Mittwoch, 5. November 2025

Buchrezension: Sophie Edenberg - Das Schweigen der Geliebten

Inhalt:

Karolin steht vor den Trümmern ihrer Ehe. Dass Rolf jetzt in einem idyllisch gelegenen Haus im Wald mit ihren Kindern und seiner neuen Freundin Mischa Urlaub macht, besiegelt ihre persönliche Katastrophe. Als sie selbst durch eine unheilvolle Fügung ebenfalls in dem Ferienhaus landet, ist die Stimmung der Frauen zum Zerreißen gespannt.
Mischa ist überglücklich mit Rolf. Sie will alles dafür tun, damit diese Beziehung funktioniert, sich selbst mit Karolin arrangieren – bloß eines will sie nicht: Rolf eine alte Schuld beichten, die sie zunehmend mit dunklen Vorahnungen erfüllt. Ihre Angst bewahrheitet sich, als sie erkennt, dass die Dämonen ihrer Vergangenheit lebendiger sind als je zuvor und nicht nur ihr eigenes Leben bedrohen. 

Rezension:

In der Ehe von Karolin und Rolf hat es schon länger gekriselt und nach einem Fehltritt hat sich Rolf von seiner Frau getrennt. Karolin bereut, was sie getan hat und möchte ihren Mann am liebsten zurück.

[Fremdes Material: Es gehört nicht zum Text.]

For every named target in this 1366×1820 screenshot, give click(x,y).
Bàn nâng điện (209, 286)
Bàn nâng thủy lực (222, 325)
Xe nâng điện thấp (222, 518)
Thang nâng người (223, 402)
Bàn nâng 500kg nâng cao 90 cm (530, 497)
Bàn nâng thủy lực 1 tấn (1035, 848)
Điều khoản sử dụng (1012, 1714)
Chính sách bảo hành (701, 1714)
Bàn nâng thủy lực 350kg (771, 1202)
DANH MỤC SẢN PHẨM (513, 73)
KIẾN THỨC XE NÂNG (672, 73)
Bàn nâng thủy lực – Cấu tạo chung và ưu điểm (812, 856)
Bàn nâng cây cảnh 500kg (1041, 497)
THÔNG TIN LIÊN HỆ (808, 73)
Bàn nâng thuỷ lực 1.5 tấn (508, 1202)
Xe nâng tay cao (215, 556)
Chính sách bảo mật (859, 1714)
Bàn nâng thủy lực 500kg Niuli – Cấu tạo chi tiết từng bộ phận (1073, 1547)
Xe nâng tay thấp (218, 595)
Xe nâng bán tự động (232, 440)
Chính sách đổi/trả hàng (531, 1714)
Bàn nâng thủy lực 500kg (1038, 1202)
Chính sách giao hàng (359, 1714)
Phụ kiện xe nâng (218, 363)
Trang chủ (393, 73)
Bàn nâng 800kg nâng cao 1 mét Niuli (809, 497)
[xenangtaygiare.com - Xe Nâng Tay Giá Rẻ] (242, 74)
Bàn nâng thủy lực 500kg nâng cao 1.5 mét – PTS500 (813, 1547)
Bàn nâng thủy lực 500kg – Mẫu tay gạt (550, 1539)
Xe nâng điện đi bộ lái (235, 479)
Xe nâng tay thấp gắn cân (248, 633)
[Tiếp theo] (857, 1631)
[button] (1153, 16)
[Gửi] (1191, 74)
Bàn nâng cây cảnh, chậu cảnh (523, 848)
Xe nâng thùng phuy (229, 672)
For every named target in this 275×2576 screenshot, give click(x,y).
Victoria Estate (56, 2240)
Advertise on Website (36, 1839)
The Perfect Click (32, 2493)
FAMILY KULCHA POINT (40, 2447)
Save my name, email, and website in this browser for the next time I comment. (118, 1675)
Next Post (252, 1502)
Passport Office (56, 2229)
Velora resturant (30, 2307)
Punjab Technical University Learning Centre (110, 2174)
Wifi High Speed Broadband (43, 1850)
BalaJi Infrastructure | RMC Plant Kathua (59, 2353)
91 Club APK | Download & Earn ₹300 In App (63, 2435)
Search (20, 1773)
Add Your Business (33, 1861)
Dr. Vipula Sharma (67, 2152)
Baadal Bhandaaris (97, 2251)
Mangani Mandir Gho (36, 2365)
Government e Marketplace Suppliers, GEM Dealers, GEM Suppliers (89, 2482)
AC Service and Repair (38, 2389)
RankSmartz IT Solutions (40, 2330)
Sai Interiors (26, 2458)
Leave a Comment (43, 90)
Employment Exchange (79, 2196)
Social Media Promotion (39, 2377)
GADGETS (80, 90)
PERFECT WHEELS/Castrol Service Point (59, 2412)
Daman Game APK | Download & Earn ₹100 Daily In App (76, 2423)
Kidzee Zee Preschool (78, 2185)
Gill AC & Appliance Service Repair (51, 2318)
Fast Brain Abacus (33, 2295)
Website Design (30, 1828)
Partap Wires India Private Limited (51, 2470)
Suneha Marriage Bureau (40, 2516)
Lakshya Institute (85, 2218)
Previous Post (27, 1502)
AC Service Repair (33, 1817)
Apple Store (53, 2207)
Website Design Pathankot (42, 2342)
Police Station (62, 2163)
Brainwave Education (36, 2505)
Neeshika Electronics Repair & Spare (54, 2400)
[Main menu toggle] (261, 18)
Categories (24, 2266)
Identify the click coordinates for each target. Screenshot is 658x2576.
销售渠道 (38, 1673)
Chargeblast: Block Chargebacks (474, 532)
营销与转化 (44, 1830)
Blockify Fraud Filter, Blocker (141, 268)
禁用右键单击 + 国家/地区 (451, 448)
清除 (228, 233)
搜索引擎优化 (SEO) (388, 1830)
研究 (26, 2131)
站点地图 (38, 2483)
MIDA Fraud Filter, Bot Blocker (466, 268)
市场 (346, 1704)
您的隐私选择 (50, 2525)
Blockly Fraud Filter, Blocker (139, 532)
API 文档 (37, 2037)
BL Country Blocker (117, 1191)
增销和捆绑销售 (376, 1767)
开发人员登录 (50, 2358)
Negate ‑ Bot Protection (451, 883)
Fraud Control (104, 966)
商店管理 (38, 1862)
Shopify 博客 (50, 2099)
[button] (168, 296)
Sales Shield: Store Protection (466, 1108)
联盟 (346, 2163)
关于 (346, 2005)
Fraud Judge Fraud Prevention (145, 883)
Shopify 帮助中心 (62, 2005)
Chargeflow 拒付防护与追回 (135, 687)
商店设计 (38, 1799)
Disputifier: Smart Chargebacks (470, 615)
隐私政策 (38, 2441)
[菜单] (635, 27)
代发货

Auch ihre gemeinsame Tochter Elly leidet unter der Trennung, während sich der jüngere Sohn Matteo bereits mit der neuen Freundin seines Vaters arrangiert hat. In den Osterferien möchte Rolf mit Mischa und seinen beiden Kindern eine Auszeit im einem Ferienhaus im Wald in der Steiermark verbringen. Er selbst kommt verspätet an und Karolin, die zeitgleich einen Wellnessurlaub mit ihrer besten Freundin Nina verbringen wollte, muss aufgrund einer Panne selbst in dem Waldhaus übernachten. Die Stimmung zwischen den Frauen ist angespannt, die Teenager machen Ärger und Geheimnisse belasten die noch junge Beziehung von Karolin und Rolf.

Der Roman wird aus wechselnden Perspektiven von Karolin, Mischa und Elly geschildert. Daneben gibt es Szenen aus einem, in dem eine junge Frau von einem Mann festgehalten wird. Wie diese Entführung mit den Ferien im Wald zusammenhängt, erklärt sich erst später. So lange kann auch spekuliert werden, was Mischa zu verbergen und warum Rolf gelogen hat. Daneben geben auch die Dinge, die Elly und Matteo ihren Eltern verschweigen, der Handlung neue Impulse. 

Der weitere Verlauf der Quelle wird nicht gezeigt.